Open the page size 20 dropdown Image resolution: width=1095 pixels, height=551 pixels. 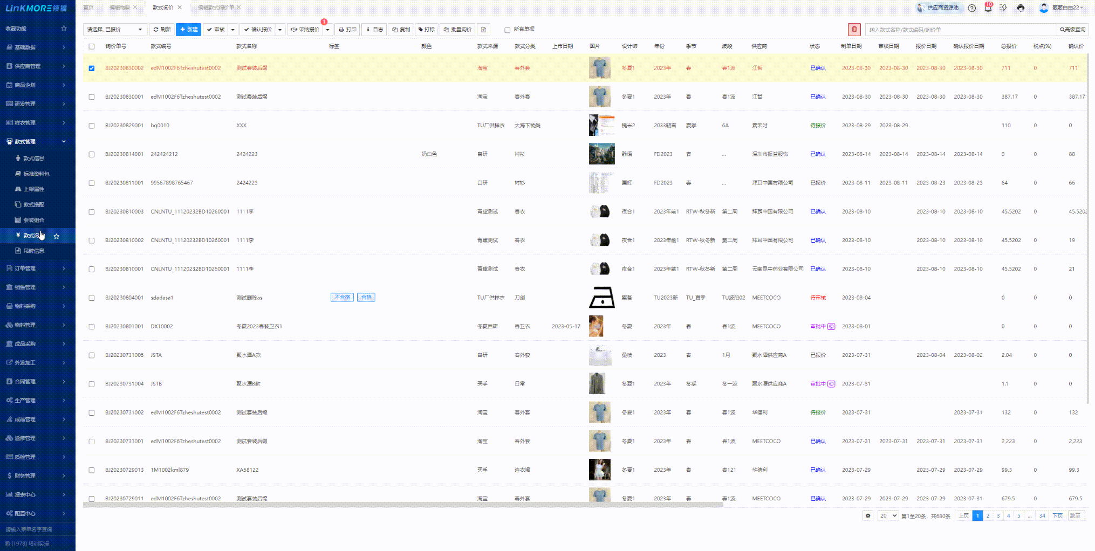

...

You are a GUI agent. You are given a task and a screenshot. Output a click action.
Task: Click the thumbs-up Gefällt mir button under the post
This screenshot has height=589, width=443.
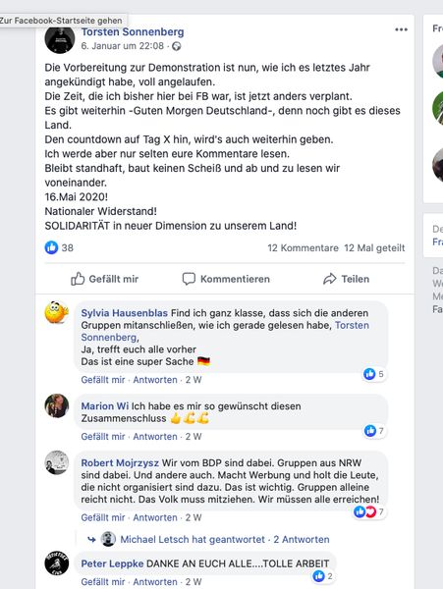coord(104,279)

# Directive:
Please reproduce the records verbatim from the line with "You are a GUI" to the line with "coord(104,279)", both included, and omit the pictures from your answer.

# Solution to this exercise:
You are a GUI agent. You are given a task and a screenshot. Output a click action.
Task: Click the thumbs-up Gefällt mir button under the post
This screenshot has height=589, width=443.
coord(104,279)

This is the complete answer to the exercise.